13 Toetsing aan wet- en regelgeving en beleid
Dit projectplan levert primair een bijdrage aan de doelstellingen uit de Waterwet. Deze doelstellingen zijn vertaald in waterbeleid en waterregelgeving.
Verder houdt het projectplan rekening met het omgevingsbeleid en de –regelgeving. Een project als dit heeft immers effect op hoe de omgeving eruit ziet en hoe deze door mensen ervaren wordt. Er wordt bijvoorbeeld rekening gehouden met archeologische, cultuurhistorische, natuur- en landschappelijke waarden. Ook dit vindt u terug in hoofdstuk 8.

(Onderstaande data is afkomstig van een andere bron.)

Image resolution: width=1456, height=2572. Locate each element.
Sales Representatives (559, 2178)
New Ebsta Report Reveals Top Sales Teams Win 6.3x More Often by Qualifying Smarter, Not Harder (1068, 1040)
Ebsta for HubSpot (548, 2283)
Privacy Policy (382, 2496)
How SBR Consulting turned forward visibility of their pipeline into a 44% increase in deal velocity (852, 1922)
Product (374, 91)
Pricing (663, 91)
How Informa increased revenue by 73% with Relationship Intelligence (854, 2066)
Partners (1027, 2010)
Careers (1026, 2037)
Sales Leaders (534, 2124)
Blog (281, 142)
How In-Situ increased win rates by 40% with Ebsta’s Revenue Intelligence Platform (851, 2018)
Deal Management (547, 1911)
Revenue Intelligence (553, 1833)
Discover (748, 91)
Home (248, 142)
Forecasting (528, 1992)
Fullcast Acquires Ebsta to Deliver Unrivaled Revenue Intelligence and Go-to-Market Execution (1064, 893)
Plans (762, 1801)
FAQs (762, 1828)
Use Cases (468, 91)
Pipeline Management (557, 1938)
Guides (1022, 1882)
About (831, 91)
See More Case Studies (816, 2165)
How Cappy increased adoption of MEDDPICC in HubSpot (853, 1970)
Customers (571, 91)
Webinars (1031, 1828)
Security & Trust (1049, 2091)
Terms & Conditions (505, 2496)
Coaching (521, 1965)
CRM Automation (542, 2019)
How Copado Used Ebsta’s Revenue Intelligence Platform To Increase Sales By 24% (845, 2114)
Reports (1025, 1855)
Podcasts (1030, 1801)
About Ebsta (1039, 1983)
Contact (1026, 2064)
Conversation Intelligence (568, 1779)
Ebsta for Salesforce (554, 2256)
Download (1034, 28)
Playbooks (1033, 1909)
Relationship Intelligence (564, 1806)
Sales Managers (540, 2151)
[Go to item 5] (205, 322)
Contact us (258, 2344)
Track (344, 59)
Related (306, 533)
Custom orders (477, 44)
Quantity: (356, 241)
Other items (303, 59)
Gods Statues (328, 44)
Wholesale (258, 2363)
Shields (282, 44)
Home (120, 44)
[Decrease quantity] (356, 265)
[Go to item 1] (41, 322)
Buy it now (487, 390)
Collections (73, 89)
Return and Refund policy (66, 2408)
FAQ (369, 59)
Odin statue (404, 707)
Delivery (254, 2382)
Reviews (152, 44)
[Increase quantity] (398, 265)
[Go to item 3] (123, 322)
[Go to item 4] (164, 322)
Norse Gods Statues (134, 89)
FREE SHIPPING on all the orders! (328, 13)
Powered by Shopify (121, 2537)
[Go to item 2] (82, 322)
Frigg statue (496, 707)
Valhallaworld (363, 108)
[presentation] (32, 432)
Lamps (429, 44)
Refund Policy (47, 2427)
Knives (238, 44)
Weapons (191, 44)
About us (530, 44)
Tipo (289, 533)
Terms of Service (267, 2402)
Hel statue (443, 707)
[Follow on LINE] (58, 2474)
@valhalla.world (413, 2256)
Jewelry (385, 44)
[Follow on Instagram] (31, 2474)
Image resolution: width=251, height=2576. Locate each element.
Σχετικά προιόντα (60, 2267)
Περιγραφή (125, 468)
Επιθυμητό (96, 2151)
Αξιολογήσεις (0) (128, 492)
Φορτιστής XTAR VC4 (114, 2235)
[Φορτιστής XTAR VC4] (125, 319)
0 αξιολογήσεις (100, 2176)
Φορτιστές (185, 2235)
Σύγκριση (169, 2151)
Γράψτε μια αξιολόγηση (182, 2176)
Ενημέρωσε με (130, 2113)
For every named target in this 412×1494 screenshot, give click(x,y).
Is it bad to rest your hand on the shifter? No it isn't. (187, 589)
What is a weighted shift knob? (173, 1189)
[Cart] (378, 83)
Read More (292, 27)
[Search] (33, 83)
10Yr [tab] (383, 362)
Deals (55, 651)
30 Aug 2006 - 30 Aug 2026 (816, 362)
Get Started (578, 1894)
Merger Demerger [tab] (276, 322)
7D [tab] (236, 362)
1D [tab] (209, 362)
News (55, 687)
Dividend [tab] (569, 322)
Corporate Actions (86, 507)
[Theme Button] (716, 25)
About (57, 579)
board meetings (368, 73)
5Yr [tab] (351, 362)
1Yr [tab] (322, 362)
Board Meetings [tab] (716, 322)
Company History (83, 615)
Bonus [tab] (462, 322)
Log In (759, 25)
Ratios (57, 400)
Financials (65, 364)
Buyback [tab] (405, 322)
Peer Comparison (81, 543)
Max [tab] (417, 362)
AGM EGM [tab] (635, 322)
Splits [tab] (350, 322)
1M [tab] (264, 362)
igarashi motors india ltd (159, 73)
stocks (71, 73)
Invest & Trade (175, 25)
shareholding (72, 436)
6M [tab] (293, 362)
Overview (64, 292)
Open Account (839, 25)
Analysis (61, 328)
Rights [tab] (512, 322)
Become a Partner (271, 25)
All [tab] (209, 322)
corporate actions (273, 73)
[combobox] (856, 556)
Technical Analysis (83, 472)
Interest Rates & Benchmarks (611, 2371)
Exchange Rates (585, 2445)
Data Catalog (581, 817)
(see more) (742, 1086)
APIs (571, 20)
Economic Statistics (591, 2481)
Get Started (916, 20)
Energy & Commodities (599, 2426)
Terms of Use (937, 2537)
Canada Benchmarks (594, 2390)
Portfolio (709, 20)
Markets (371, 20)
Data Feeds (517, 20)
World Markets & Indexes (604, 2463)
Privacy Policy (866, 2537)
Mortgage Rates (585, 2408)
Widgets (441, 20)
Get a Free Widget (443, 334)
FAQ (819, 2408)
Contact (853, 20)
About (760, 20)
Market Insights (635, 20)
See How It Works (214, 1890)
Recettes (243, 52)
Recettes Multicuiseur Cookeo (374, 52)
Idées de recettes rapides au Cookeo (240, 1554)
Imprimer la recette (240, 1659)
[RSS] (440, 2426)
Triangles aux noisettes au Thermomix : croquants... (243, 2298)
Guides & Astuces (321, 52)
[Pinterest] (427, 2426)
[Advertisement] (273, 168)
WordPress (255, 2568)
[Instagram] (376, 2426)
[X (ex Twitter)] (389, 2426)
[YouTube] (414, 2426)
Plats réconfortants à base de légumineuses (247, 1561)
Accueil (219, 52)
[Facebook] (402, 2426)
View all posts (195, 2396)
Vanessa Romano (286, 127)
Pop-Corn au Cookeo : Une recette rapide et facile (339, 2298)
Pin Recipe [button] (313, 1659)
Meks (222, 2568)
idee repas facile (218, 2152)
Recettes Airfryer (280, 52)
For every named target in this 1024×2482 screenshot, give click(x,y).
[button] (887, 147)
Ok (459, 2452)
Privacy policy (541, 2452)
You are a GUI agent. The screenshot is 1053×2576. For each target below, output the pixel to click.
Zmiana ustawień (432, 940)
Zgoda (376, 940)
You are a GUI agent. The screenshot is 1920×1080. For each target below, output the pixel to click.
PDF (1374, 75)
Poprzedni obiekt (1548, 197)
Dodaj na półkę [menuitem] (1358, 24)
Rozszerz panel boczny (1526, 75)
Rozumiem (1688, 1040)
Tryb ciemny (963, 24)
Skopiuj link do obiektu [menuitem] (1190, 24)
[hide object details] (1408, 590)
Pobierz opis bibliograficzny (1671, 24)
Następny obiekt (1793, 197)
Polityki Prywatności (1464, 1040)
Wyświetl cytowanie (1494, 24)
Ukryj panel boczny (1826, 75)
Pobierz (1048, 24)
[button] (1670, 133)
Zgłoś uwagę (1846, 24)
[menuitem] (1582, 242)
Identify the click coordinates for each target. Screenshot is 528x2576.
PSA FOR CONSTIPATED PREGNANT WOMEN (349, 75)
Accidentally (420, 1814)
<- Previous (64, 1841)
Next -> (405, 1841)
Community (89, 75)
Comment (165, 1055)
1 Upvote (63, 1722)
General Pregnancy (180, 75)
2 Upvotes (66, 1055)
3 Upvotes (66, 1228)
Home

Het beleid zoals hieronder is beschreven, betreft zowel eigen beleid van het hoogheemraadschap, als beleid en regelgeving van andere overheden zoals de Europese Unie, de rijksoverheid, de provincie en de gemeente.
13.1 Waterbeleid en regelgeving
Waterwet
- a.
Algemeen
Op basis artikel 5.4, eerste lid van de Waterwet, geschiedt de aanleg of wijziging van een waterstaatswerk door of vanwege de beheerder overeenkomstig een daartoe door hem vast te stellen projectplan.
- b.
Bijdrage aan doelen Waterwet en Waterbeheerplan
Het hoogheemraadschap moet zeer regelmatig een waterstaatwerk aanpassen of aanleggen. Voorbeelden daarvan zijn de inrichting van een waterbergingsgebied, de herinrichting van waterlopen of de aanleg van een vistrap. Het hoogheemraadschap voert dit werk uit om te voldoen aan de doelen van de Waterwet. De doelen van de Waterwet worden voor het beheersgebied van Hoogheemraadschap Hollands Noorderkwartier nader uitgewerkt door middel van de thema’s in het Waterbeheerplan.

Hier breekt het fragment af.